“The US empire is on its last legs” and will never be able to regain its past glory, but it will not give up its global hegemony without a struggle, according to Dennis Etler, an American political analyst who has a decades-long interest in international affairs.
Former Republican congressman and presidential candidate Ron Paul has said that the American empire is teetering on the edge of collapse.
In his latest Ron Paul Liberty Report broadcast, the founder of the Ron Paul Institute for Peace and Prosperity, said that the signs of the collapse of the Empire are already there: Aggressive US foreign policy, self-destructive monetary policy that debases the currency and hides inflation, a monstrous national and individual debt load.
“Former Republican congressman and presidential candidate Ron Paul is one of the few American politicians who has a clear-headed understanding of the US economy and its foreign policy. The vast majority of politicians, of whatever party affiliation or political persuasion, blithely go about business as usual as if a little tinkering around the edges will solve the country’s systemic problems,” Professor Etler said.
"The Republicans under the dictate of President Trump have abandoned all pretense to being fiscally conservative or ‘champions’ of the post-WW2 ‘free world’ imperium. Radio talk show host Rush Limbaugh has gone so far as to say, ‘Nobody is a fiscal conservative anymore. All this talk about concern for the deficit and the budget has been bogus.’ The problem with this rhetoric, as Ron Paul has so vehemently stated, is that in the long term deficit spending and the resulting national debt do matter, and it is foolish to think otherwise. The deficit is only possible by printing money and then selling bonds on the open market to finance it. Eventually, there won’t be enough buyers for the devalued currency, the US dollar will lose its cachet, and its reserve currency status will be threatened. Once that happens the latent inflation that has until now been masked will set in with a hyper-inflationary episode, as seen in Argentina and elsewhere, as a distinct possibility,” he noted.
“In terms of foreign policy, the Republicans under Trump have reverted to a pre-WW1 policy of gunboat diplomacy and brinkmanship. Bipartisan alliances forged after WW2 with Western democracies have been shunted aside for go it alone initiatives which lack the international support that previous administrations sought after. The result is an incoherent foreign policy that has alienated friend and foe alike,” he stated.
“The Democrats are the flip side of the same coin. Their social agenda is simply pandering to the demands of the struggling American people who are burdened with debt and insecurity. Household debt brought on by the lack of good-paying jobs and the need to borrow for housing, education, healthcare, childcare and eldercare burden the average middle-class American family to the point that many are teetering on the brink of bankruptcy or just barely keeping their heads above water. Without a deep structural change to the US economic and political systems, the Democrats will never be able to implement their pie in the sky social and economic agenda,” he observed.

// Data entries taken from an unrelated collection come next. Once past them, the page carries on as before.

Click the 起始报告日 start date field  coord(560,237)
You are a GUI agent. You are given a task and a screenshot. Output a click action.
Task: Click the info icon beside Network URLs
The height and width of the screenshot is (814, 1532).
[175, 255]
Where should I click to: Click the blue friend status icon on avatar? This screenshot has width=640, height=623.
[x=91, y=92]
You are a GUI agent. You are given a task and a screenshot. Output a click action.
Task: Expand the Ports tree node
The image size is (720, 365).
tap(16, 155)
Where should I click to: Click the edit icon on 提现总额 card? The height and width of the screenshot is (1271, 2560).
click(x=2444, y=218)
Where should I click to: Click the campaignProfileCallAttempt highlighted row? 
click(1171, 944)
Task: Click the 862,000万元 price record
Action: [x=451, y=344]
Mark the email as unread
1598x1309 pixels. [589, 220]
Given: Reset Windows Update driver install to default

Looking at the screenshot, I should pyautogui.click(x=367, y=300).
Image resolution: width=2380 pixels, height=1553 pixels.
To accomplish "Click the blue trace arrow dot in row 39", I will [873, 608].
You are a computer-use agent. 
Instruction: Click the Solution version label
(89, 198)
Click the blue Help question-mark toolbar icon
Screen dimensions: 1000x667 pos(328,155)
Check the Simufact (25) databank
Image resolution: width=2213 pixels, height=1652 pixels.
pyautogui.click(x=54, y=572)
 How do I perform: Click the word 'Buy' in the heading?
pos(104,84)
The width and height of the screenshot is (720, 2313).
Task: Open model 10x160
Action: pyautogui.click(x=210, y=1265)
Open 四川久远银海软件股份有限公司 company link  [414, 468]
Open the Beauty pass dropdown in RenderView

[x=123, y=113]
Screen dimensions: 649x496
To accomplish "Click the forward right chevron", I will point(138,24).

|In terms of foreign policy, the Democrats, even the progressives within their midst, still adhere to a policy of American exceptionalism and indispensability. They continue to see the ‘American way’ as the only way on a one-way street of adherence to US dictates overseas. But, the US is no longer king of the hill and has to eventually learn to live with the fact that it doesn’t call the shots any longer,” he said.
“As Ron Paul has noted the US empire is on its last legs and will never be able to regain its previous glory, but it will not give up the ghost of global hegemony easily or quickly. The world is in for a long slog before the US recognizes its place as just one nation among many, no better nor worse than any other,” he concluded.